* Start GIVEN DATA *

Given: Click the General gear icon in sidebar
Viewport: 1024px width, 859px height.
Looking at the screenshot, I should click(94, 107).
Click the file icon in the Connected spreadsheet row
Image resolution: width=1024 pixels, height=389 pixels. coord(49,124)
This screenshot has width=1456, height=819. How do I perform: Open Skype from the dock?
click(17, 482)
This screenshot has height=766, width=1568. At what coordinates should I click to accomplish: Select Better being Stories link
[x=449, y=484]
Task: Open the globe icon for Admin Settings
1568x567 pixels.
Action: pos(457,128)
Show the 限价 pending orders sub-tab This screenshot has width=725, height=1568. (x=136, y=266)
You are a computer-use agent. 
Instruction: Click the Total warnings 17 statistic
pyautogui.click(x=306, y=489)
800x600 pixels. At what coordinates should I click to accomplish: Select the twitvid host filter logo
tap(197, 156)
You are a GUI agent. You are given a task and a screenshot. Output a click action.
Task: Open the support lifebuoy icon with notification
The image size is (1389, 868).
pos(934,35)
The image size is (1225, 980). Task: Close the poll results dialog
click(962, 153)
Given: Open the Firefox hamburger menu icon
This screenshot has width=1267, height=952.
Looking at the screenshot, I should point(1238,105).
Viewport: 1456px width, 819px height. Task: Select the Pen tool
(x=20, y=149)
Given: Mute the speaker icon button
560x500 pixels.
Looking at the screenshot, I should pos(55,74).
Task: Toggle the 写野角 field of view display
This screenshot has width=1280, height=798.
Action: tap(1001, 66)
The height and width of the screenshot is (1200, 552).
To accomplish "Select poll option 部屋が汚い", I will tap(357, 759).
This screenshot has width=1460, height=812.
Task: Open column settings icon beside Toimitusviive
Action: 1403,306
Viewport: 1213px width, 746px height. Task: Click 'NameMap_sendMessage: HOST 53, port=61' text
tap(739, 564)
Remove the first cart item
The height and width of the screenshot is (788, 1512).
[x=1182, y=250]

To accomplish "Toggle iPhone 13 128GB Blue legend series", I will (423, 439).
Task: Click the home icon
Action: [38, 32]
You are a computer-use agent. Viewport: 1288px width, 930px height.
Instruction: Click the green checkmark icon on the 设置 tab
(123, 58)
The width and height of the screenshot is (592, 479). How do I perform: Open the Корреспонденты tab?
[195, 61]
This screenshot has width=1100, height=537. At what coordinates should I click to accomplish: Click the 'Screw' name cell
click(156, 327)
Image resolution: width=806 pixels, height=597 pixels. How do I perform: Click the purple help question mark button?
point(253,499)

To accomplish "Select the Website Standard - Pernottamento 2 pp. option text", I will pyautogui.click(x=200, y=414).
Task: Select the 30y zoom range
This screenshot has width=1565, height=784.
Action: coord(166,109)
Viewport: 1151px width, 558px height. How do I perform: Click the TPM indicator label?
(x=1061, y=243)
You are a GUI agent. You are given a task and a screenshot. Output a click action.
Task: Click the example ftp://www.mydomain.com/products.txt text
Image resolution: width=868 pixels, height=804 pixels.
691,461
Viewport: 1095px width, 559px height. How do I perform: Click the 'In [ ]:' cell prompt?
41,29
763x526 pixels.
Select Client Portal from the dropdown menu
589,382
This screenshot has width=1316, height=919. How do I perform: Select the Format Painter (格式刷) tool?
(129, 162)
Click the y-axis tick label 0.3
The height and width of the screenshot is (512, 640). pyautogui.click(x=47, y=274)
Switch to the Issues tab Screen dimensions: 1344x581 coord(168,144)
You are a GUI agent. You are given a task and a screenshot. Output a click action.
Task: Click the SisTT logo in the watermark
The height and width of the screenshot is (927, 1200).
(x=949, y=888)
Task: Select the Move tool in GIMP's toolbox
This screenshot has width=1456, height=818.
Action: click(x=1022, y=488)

* End GIVEN DATA *

TASK DETAILS | Reproduce all of the records above verbatim, line by line, without altering any character.

SOLUTION TO THIS TASK |
Given: Click the General gear icon in sidebar
Viewport: 1024px width, 859px height.
Looking at the screenshot, I should click(94, 107).
Click the file icon in the Connected spreadsheet row
Image resolution: width=1024 pixels, height=389 pixels. coord(49,124)
This screenshot has width=1456, height=819. How do I perform: Open Skype from the dock?
click(17, 482)
This screenshot has height=766, width=1568. At what coordinates should I click to accomplish: Select Better being Stories link
[x=449, y=484]
Task: Open the globe icon for Admin Settings
1568x567 pixels.
Action: pos(457,128)
Show the 限价 pending orders sub-tab This screenshot has width=725, height=1568. (x=136, y=266)
You are a computer-use agent. 
Instruction: Click the Total warnings 17 statistic
pyautogui.click(x=306, y=489)
800x600 pixels. At what coordinates should I click to accomplish: Select the twitvid host filter logo
tap(197, 156)
You are a GUI agent. You are given a task and a screenshot. Output a click action.
Task: Open the support lifebuoy icon with notification
The image size is (1389, 868).
pos(934,35)
The image size is (1225, 980). Task: Close the poll results dialog
click(962, 153)
Given: Open the Firefox hamburger menu icon
This screenshot has width=1267, height=952.
Looking at the screenshot, I should point(1238,105).
Viewport: 1456px width, 819px height. Task: Select the Pen tool
(x=20, y=149)
Given: Mute the speaker icon button
560x500 pixels.
Looking at the screenshot, I should pos(55,74).
Task: Toggle the 写野角 field of view display
This screenshot has width=1280, height=798.
Action: tap(1001, 66)
The height and width of the screenshot is (1200, 552).
To accomplish "Select poll option 部屋が汚い", I will tap(357, 759).
This screenshot has width=1460, height=812.
Task: Open column settings icon beside Toimitusviive
Action: 1403,306
Viewport: 1213px width, 746px height. Task: Click 'NameMap_sendMessage: HOST 53, port=61' text
tap(739, 564)
Remove the first cart item
The height and width of the screenshot is (788, 1512).
[x=1182, y=250]

To accomplish "Toggle iPhone 13 128GB Blue legend series", I will (423, 439).
Task: Click the home icon
Action: [38, 32]
You are a computer-use agent. Viewport: 1288px width, 930px height.
Instruction: Click the green checkmark icon on the 设置 tab
(123, 58)
The width and height of the screenshot is (592, 479). How do I perform: Open the Корреспонденты tab?
[195, 61]
This screenshot has width=1100, height=537. At what coordinates should I click to accomplish: Click the 'Screw' name cell
click(156, 327)
Image resolution: width=806 pixels, height=597 pixels. How do I perform: Click the purple help question mark button?
point(253,499)

To accomplish "Select the Website Standard - Pernottamento 2 pp. option text", I will pyautogui.click(x=200, y=414).
Task: Select the 30y zoom range
This screenshot has width=1565, height=784.
Action: coord(166,109)
Viewport: 1151px width, 558px height. How do I perform: Click the TPM indicator label?
(x=1061, y=243)
You are a GUI agent. You are given a task and a screenshot. Output a click action.
Task: Click the example ftp://www.mydomain.com/products.txt text
Image resolution: width=868 pixels, height=804 pixels.
691,461
Viewport: 1095px width, 559px height. How do I perform: Click the 'In [ ]:' cell prompt?
41,29
763x526 pixels.
Select Client Portal from the dropdown menu
589,382
This screenshot has width=1316, height=919. How do I perform: Select the Format Painter (格式刷) tool?
(129, 162)
Click the y-axis tick label 0.3
The height and width of the screenshot is (512, 640). pyautogui.click(x=47, y=274)
Switch to the Issues tab Screen dimensions: 1344x581 coord(168,144)
You are a GUI agent. You are given a task and a screenshot. Output a click action.
Task: Click the SisTT logo in the watermark
The height and width of the screenshot is (927, 1200).
(x=949, y=888)
Task: Select the Move tool in GIMP's toolbox
This screenshot has width=1456, height=818.
Action: click(x=1022, y=488)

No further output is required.